● Task prompt: The full listing should be set down again without a single alteration.

● Source material:
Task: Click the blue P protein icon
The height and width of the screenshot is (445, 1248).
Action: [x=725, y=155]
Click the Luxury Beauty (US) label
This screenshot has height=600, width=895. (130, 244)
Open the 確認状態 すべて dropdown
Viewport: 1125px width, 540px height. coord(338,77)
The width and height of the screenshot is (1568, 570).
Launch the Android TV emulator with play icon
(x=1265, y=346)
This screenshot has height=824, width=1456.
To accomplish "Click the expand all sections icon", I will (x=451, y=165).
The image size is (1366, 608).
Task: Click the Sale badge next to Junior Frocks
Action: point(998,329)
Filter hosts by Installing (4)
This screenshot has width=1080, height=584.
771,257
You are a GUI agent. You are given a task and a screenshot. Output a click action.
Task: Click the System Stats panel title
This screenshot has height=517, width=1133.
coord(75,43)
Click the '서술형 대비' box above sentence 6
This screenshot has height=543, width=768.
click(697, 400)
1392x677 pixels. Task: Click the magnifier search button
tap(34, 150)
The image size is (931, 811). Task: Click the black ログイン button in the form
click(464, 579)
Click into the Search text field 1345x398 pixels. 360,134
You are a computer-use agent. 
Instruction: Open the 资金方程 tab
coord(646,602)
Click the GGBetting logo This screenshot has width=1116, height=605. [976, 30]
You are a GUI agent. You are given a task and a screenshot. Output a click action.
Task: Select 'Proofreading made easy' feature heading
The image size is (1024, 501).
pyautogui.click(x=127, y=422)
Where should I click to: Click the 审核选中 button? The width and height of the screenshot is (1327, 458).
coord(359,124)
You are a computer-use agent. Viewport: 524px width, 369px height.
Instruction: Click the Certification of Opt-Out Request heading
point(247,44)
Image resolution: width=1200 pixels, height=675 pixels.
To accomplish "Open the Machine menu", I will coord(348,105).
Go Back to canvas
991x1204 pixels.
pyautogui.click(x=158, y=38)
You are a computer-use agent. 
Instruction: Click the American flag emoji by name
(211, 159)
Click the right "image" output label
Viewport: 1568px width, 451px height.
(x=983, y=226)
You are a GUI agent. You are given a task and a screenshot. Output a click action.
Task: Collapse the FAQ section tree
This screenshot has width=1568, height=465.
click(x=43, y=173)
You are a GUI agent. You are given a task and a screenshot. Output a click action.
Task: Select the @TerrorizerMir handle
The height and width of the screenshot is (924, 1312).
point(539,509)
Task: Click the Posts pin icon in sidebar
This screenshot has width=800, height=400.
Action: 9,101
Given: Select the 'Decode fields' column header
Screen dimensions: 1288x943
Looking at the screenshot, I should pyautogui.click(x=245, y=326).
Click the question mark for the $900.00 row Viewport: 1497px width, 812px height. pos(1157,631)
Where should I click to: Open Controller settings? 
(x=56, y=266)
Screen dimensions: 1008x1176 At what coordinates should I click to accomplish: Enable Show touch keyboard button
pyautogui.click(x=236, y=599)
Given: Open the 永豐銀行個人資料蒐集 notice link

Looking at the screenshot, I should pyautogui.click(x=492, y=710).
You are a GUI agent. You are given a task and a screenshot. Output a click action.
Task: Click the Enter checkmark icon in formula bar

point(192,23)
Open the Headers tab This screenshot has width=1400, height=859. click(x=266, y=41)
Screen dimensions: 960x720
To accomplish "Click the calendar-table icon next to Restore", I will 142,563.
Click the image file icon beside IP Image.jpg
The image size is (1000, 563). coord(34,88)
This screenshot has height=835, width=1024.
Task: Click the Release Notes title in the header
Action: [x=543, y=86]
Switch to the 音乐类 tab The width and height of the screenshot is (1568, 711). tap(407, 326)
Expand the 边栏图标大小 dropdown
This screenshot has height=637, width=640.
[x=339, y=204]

● Response for this exercise:
Task: Click the blue P protein icon
The height and width of the screenshot is (445, 1248).
Action: [x=725, y=155]
Click the Luxury Beauty (US) label
This screenshot has height=600, width=895. (130, 244)
Open the 確認状態 すべて dropdown
Viewport: 1125px width, 540px height. coord(338,77)
The width and height of the screenshot is (1568, 570).
Launch the Android TV emulator with play icon
(x=1265, y=346)
This screenshot has height=824, width=1456.
To accomplish "Click the expand all sections icon", I will (x=451, y=165).
The image size is (1366, 608).
Task: Click the Sale badge next to Junior Frocks
Action: point(998,329)
Filter hosts by Installing (4)
This screenshot has width=1080, height=584.
771,257
You are a GUI agent. You are given a task and a screenshot. Output a click action.
Task: Click the System Stats panel title
This screenshot has height=517, width=1133.
coord(75,43)
Click the '서술형 대비' box above sentence 6
This screenshot has height=543, width=768.
click(697, 400)
1392x677 pixels. Task: Click the magnifier search button
tap(34, 150)
The image size is (931, 811). Task: Click the black ログイン button in the form
click(464, 579)
Click into the Search text field 1345x398 pixels. 360,134
You are a computer-use agent. 
Instruction: Open the 资金方程 tab
coord(646,602)
Click the GGBetting logo This screenshot has width=1116, height=605. [976, 30]
You are a GUI agent. You are given a task and a screenshot. Output a click action.
Task: Select 'Proofreading made easy' feature heading
The image size is (1024, 501).
pyautogui.click(x=127, y=422)
Where should I click to: Click the 审核选中 button? The width and height of the screenshot is (1327, 458).
coord(359,124)
You are a computer-use agent. Viewport: 524px width, 369px height.
Instruction: Click the Certification of Opt-Out Request heading
point(247,44)
Image resolution: width=1200 pixels, height=675 pixels.
To accomplish "Open the Machine menu", I will coord(348,105).
Go Back to canvas
991x1204 pixels.
pyautogui.click(x=158, y=38)
You are a computer-use agent. 
Instruction: Click the American flag emoji by name
(211, 159)
Click the right "image" output label
Viewport: 1568px width, 451px height.
(x=983, y=226)
You are a GUI agent. You are given a task and a screenshot. Output a click action.
Task: Collapse the FAQ section tree
This screenshot has width=1568, height=465.
click(x=43, y=173)
You are a GUI agent. You are given a task and a screenshot. Output a click action.
Task: Select the @TerrorizerMir handle
The height and width of the screenshot is (924, 1312).
point(539,509)
Task: Click the Posts pin icon in sidebar
This screenshot has width=800, height=400.
Action: 9,101
Given: Select the 'Decode fields' column header
Screen dimensions: 1288x943
Looking at the screenshot, I should pyautogui.click(x=245, y=326).
Click the question mark for the $900.00 row Viewport: 1497px width, 812px height. pos(1157,631)
Where should I click to: Open Controller settings? 
(x=56, y=266)
Screen dimensions: 1008x1176 At what coordinates should I click to accomplish: Enable Show touch keyboard button
pyautogui.click(x=236, y=599)
Given: Open the 永豐銀行個人資料蒐集 notice link

Looking at the screenshot, I should pyautogui.click(x=492, y=710).
You are a GUI agent. You are given a task and a screenshot. Output a click action.
Task: Click the Enter checkmark icon in formula bar

point(192,23)
Open the Headers tab This screenshot has width=1400, height=859. click(x=266, y=41)
Screen dimensions: 960x720
To accomplish "Click the calendar-table icon next to Restore", I will 142,563.
Click the image file icon beside IP Image.jpg
The image size is (1000, 563). coord(34,88)
This screenshot has height=835, width=1024.
Task: Click the Release Notes title in the header
Action: [x=543, y=86]
Switch to the 音乐类 tab The width and height of the screenshot is (1568, 711). tap(407, 326)
Expand the 边栏图标大小 dropdown
This screenshot has height=637, width=640.
[x=339, y=204]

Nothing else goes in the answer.